Il primo segnale endocrino dell'inizio della gravidanza è dato dall'elevazione della beta-HCG.
La Gonadotropina corionica (Beta-HCG) infatti, viene prodotta dal trofoblasto ancor prima dell'impianto, stimola il corpo luteo, blocca il ciclo ovarico materno e segna l'inizio della gravidanza.
La beta-HCG è una glicoproteina costituita da due subunità: alfa (peso molecolare 18000) e beta (peso molecolare 28000).
La subunità alfa è comune a quella dell'FSH, dell'LH e del TSH.
La subunità beta, invece, è specifica per l'HCG e le sue proprietà antigeniche sono alla base del dosaggio immuno-enzimatico di questo ormone che permette la diagnosi di gravidanza sin dalle primissime fasi dell’annidamento e ancor prima che si verifichi il blocco mestruale.
La beta HCG ha anche un effetto TSH simile ma di modesta entità e comunque non tale da causare un ipertiroidismo in una gravidanza normale.
Inoltre sembra stimolare la precoce secrezione di testosterone da parte del testicolo embrionale
e stimolerebbe anche il corticosurrene fetale.
|
|
"Donna Gravida"
di Fabio Sanna |
La beta HCG serve anche a monitorare l'andamento della gravidanza: la sua concentrazione ematica aumenta progressivamente sino alla 10^–12^ settimana, successivamente la sua concentrazione decrementa sino alla 20^ settiamana di gestazione per impennare nuovamente con un ulteriore picco secretorio alla 35^ settimana.
|
In gravidanza si assiste inoltre ad un aumentata attività del sistema renina-angiotensina-aldosterone, dovuta all'espansione della volemia, compensata da una ridotta risposta all'angiotensina II dovuta all'aumentata produzione placentare e deciduale di prostaglandine ad azione vasodilatatoria.
Anche il progesterone sembra avere azione vasodilatatoria sul circolo placentare.
L'aumento dell'aldosterone inoltre, protegge la gravida dall'effetto natriuretico del progesterone.

··········

◆ ELENCO COMPITI
[1] Si riproduca fedelmente il brano del testo sulla beta-HCG che va da "Il primo segnale" fino a "l'inizio della gravidanza." compreso.
[2] Secondo il testo sulla beta-HCG, in quale settimana di gestazione si registra l'ulteriore picco secretorio dell'ormone?
[3] Si traduca in inglese la seguente frase del testo sulla beta-HCG: "La subunità alfa è comune a quella dell'FSH, dell'LH e del TSH."
Si faccia riferimento unicamente al testo sulla beta-HCG.

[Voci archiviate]
··········

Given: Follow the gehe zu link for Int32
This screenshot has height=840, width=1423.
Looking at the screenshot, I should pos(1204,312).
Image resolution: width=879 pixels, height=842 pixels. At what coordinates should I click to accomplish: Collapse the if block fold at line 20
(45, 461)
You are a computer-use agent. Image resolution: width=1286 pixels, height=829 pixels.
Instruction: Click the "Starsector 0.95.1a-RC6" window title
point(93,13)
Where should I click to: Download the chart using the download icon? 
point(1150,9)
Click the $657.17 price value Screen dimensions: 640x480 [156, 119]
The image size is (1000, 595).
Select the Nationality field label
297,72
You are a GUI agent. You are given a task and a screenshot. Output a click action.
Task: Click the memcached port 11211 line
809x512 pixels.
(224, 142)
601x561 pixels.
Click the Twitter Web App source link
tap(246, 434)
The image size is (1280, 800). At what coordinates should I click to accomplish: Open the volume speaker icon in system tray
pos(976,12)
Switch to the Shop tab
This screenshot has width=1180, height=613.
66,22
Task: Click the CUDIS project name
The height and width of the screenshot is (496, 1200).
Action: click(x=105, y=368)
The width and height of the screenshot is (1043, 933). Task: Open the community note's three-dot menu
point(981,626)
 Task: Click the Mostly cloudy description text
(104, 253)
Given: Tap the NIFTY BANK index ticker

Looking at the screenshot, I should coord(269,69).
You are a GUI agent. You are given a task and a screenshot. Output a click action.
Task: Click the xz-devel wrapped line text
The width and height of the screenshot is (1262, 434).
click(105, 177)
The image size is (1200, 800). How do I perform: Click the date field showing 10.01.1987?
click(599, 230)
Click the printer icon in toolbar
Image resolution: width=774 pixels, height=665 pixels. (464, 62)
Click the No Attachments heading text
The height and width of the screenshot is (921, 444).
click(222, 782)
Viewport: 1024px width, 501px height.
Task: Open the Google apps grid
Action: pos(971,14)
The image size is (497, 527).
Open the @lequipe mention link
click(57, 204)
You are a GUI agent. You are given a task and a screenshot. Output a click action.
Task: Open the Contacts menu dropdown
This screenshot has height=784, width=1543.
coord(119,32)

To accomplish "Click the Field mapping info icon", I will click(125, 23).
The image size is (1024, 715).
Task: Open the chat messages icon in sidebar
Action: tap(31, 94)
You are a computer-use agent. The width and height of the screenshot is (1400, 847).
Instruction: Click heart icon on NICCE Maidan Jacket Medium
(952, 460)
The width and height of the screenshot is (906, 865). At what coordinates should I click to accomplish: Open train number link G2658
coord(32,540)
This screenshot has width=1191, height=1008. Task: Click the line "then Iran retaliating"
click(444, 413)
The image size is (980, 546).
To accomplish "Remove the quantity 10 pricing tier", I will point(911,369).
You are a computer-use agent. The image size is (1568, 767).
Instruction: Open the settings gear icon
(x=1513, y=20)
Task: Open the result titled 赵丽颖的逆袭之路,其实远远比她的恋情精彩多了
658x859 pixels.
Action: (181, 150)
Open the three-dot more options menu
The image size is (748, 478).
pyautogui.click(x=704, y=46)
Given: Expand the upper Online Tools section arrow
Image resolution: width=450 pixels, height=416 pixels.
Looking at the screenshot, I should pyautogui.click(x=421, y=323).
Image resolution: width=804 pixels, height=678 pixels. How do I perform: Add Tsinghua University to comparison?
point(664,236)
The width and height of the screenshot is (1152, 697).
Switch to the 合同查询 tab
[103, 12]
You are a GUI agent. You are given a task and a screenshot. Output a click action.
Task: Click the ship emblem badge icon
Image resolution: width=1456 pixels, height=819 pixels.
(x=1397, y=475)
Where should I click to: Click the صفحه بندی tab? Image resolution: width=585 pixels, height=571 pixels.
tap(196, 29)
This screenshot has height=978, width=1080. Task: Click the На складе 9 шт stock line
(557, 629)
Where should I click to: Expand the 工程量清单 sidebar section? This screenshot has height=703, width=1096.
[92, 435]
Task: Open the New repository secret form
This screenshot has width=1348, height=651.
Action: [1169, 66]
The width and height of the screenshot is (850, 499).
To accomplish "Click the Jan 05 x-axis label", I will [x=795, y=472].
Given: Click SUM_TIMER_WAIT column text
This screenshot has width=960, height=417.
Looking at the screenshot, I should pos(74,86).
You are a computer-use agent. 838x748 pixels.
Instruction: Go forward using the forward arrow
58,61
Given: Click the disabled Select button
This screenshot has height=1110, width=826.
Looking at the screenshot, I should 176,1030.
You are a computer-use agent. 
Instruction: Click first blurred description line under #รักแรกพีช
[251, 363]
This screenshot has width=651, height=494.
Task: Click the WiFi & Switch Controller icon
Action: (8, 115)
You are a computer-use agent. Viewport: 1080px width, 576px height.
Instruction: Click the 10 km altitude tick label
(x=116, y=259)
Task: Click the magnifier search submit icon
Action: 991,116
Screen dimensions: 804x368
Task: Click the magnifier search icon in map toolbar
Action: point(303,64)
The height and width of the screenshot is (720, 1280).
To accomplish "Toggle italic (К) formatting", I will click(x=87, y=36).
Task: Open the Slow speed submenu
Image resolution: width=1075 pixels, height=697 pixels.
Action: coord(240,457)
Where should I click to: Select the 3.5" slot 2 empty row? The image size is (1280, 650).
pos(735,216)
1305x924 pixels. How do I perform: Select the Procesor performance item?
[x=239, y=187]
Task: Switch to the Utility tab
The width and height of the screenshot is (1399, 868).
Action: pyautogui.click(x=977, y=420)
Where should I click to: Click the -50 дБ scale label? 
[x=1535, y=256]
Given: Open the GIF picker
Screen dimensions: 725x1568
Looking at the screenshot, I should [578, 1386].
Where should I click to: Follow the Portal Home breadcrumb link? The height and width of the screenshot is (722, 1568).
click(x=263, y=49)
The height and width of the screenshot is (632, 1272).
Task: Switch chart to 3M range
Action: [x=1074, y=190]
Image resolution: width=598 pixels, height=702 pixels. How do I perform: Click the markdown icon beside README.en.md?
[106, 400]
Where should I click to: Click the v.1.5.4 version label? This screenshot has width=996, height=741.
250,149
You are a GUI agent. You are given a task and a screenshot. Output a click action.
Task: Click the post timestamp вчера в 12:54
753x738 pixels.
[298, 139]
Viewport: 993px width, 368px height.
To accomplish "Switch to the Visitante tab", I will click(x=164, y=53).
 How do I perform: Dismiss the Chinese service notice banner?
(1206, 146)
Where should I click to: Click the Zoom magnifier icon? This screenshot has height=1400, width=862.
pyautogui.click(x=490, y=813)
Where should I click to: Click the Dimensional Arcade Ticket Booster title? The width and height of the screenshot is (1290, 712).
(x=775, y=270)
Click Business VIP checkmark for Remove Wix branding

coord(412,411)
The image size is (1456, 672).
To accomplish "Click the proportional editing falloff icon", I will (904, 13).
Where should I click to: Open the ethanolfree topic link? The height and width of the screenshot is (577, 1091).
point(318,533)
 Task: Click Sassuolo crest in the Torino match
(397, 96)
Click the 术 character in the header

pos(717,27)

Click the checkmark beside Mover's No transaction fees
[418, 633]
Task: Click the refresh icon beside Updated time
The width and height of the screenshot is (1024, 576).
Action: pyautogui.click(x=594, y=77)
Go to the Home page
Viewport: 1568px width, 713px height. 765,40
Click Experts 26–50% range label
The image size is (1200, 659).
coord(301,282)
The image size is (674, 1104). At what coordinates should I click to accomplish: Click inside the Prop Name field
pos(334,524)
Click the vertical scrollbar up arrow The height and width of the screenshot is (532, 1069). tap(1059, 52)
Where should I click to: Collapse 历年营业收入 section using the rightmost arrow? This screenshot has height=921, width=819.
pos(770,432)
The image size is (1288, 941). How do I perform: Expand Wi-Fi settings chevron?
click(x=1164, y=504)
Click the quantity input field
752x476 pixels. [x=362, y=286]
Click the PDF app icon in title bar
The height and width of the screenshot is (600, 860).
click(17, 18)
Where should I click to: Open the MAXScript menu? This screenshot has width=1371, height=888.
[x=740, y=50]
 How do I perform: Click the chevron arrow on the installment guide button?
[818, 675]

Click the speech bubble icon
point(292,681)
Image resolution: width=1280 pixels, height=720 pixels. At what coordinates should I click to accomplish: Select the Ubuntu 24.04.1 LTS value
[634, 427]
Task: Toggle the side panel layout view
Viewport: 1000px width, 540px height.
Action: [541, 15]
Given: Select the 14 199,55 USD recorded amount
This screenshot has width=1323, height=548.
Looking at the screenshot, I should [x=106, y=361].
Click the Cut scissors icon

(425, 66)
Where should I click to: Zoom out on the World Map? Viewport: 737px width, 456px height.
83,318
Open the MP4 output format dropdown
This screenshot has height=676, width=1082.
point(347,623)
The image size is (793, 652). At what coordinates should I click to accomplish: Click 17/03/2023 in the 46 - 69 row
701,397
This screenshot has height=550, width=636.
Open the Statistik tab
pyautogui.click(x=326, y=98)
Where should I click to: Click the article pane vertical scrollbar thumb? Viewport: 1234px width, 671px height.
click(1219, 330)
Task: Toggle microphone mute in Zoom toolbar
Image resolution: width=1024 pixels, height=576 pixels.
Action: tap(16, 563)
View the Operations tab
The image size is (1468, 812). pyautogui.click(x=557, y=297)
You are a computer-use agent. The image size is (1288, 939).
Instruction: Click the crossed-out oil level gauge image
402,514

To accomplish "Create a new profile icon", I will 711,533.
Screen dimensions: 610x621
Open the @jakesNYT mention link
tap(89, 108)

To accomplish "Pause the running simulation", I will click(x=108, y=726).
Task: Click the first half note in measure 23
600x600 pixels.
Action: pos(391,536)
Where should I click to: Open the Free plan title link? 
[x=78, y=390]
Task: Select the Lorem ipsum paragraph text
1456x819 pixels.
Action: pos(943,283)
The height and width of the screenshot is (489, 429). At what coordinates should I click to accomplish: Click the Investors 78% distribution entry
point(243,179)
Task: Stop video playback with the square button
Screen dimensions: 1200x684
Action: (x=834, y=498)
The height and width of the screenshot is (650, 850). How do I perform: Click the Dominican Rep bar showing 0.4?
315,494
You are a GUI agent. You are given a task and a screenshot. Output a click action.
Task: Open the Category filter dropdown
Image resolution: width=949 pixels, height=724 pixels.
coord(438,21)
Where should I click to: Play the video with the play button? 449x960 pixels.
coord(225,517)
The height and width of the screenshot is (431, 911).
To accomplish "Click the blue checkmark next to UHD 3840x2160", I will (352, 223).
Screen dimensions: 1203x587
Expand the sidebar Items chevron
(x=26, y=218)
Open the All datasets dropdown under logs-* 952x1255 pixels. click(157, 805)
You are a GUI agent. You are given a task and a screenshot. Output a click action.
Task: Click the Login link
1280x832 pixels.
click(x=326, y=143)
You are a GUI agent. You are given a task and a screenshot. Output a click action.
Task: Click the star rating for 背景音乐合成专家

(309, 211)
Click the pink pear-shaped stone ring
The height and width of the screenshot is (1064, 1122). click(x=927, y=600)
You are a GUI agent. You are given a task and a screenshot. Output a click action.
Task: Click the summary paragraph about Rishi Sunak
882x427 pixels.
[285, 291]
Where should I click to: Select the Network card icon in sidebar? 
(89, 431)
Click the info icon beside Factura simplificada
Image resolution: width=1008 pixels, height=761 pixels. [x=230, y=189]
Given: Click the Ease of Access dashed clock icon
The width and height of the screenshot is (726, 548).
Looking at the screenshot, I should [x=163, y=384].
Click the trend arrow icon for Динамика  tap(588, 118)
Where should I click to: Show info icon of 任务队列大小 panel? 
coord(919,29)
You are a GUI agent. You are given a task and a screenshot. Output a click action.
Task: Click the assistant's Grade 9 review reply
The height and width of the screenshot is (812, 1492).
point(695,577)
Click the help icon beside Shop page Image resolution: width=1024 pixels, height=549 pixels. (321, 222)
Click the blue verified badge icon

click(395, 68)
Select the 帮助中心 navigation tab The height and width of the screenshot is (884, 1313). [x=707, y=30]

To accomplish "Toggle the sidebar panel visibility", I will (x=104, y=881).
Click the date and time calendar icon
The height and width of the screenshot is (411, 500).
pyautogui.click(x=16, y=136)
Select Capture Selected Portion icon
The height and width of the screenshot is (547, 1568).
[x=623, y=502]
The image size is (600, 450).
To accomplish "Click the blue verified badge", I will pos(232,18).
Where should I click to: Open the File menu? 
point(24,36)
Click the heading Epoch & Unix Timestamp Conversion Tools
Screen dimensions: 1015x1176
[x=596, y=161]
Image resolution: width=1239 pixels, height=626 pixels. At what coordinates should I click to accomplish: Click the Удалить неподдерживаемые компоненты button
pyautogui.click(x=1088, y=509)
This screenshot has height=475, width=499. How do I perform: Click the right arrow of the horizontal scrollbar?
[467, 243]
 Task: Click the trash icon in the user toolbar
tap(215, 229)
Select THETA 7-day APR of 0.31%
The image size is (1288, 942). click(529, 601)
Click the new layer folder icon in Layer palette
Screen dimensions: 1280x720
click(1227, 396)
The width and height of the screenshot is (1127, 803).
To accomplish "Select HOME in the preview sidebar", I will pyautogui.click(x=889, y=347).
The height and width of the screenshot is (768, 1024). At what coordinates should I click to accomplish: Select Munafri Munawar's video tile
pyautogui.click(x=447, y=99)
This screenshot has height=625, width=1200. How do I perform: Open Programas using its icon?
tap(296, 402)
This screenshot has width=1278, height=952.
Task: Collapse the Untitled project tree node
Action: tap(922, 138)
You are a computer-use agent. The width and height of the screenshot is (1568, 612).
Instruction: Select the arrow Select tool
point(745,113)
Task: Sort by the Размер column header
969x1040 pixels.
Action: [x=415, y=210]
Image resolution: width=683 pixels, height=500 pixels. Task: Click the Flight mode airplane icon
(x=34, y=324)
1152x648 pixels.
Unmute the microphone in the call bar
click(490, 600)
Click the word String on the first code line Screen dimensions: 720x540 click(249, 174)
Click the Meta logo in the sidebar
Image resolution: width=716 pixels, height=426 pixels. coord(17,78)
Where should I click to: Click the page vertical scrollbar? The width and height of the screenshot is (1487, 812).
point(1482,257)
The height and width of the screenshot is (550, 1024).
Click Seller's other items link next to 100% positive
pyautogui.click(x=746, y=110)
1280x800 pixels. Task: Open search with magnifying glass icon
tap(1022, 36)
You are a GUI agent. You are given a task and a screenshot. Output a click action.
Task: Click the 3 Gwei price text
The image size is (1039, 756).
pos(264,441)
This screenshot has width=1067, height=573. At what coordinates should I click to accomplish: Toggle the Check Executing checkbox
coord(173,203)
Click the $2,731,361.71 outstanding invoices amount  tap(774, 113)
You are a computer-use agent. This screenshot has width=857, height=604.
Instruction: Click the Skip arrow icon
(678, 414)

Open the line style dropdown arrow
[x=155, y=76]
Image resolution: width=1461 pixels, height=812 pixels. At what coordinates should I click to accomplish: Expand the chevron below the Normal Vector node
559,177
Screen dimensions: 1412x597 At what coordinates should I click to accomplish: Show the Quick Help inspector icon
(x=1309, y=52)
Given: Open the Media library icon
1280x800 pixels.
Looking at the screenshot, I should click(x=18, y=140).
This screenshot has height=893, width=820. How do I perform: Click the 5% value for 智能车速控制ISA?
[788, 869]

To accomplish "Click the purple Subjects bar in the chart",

··········

◆ RISPOSTE SCRITTE
[1]
Il primo segnale endocrino dell'inizio della gravidanza è dato dall'elevazione della beta-HCG.
La Gonadotropina corionica (Beta-HCG) infatti, viene prodotta dal trofoblasto ancor prima dell'impianto, stimola il corpo luteo, blocca il ciclo ovarico materno e segna l'inizio della gravidanza.

[2] Alla 35ª settimana di gestazione.

[3] The alpha subunit is shared with FSH, LH, and TSH.